Gimmicks in horror movies are a dime-a-dozen. The sheer number of found footage films intending to recreate the success of The Blair Witch Project should be enough evidence of that. Saw and Final Destination have spawned a collective ten sequels based on their original stratagem. Even classic franchises have fallen victim to this trend. “Camp Crystal Lake isn’t cutting it anymore? Let’s put Jason in space. Wait, you mean that didn’t work? Okay, get Freddy in here.” The incessant need for creativity in the horror genre often reeks of desperation, so it’s natural to get nervous when new one-trick ponies come around.

That said, A Quiet Place is not your average pony. Sure, it’s all about being silent (there are maybe fifteen lines of dialogue in the whole movie), but there’s more to it than that. The film’s creative team is your first clue. Based on a story by the filmmaking duo of Scott Beck and Bryan Woods, the movie is also heavily influenced by actor, writer, and first-time director John Krasinski. The screenplay itself is well balanced between examining its post-apocalyptic world and the inner workings of its main characters. But Krasinski, who described this film as a love letter to his family in promotional interviews, has his fingerprints all over it as he molds a horror movie with the purpose of making you cry as many times as you scare.

The film’s direction is surprisingly masterful for the product of a first-timer. Echoing the attention to detail and character building that Jordan Peele built into his 2017 film debut, A Quiet Place doesn’t waste a single second of its 95 minute runtime. It sets up almost all of its major plot points well before they happen, simultaneously grounding everything into a reasonable reality. Examples include the nail that the laundry bag pulls up on the stairs, the waterfall scene explaining the logic of launching the fireworks, and the use of a cochlear implant to defeat a monster. Those are the obvious ones, but smaller details like the brief appearance of the oxygen tank, the bloody footprints left by the wife, and the boy playing with the truck’s controls all come back to influence the plot with subtle effectiveness.

Going back to the comparison with Get Out, John Krasinski’s film has two major legs up. One is that it is much more of a genre film, using tension and jump scares with precision. The other is the emotional pull of the characters in A Quiet Place. Take the first scenes of each movie. Instead of building the mystery of the antagonists, the way that Peele does with his “Run, Rabbit, Run” kidnapping, Krasinski chooses to set up the emotional arc for each character by killing the youngest member of the family. The effect is that, as an audience, we want to see the main characters live more than we want to see the villains die.

This point gets driven home late in the film, right around the time that the father sacrifices himself. The emotional arc of the relationship between him and his daughter is the backbone of this film, and it is redeemed beautifully in this scene and the final battle. For a genre horror movie with a gimmick, I really didn’t expect to feel as strongly as I did for its characters. In that, I consider this film to have pulled off a minor miracle. Then again, maybe I’m just getting soft.

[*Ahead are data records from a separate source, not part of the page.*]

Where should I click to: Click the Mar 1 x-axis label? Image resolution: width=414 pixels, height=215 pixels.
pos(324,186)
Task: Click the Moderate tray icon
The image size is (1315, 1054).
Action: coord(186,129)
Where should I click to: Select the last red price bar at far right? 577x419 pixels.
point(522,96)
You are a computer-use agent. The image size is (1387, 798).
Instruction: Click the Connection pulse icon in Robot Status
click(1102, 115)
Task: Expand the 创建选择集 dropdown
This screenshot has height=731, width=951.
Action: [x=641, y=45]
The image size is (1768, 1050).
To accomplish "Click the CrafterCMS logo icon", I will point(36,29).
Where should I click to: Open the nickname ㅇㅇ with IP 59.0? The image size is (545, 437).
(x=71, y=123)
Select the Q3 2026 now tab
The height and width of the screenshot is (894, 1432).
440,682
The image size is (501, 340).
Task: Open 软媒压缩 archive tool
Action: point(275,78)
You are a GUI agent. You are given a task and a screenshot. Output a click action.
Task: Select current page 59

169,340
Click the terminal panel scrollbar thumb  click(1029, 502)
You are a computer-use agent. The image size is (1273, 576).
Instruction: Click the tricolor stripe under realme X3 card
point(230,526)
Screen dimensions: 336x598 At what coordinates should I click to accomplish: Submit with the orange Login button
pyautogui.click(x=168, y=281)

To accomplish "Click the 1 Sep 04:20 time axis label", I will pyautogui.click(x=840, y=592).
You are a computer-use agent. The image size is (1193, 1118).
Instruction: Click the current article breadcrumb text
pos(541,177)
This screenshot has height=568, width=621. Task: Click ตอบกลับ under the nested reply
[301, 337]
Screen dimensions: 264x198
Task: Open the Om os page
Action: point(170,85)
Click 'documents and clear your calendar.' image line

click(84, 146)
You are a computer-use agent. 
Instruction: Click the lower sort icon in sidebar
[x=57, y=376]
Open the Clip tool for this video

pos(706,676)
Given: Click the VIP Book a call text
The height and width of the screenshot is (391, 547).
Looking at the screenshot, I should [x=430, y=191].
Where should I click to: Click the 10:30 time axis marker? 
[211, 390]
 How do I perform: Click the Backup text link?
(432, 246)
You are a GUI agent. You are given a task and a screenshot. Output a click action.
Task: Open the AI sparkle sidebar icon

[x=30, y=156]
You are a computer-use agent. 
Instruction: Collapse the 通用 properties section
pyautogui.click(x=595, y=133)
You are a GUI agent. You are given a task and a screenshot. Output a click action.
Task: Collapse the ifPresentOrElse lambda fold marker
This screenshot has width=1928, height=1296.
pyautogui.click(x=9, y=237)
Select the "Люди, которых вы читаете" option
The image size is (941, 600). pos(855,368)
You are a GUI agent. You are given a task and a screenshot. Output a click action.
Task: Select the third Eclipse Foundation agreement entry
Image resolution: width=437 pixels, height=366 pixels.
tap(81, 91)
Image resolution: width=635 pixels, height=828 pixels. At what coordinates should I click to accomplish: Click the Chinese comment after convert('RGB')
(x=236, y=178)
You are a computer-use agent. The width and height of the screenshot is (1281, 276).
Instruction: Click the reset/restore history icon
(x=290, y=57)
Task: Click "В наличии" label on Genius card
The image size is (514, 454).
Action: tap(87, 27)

In all, John Krasinksi wrote a love letter to his family and that letter definitely got delivered. This film scares, intrigues and conjures emotion in equal measures. The story is tight, the character performances are top notch and the sound design makes good on the gimmick that its premise promises. Now, if only all horror movies could actually make me feel for its protagonists. That’s a ruse I would actually like to see catch on.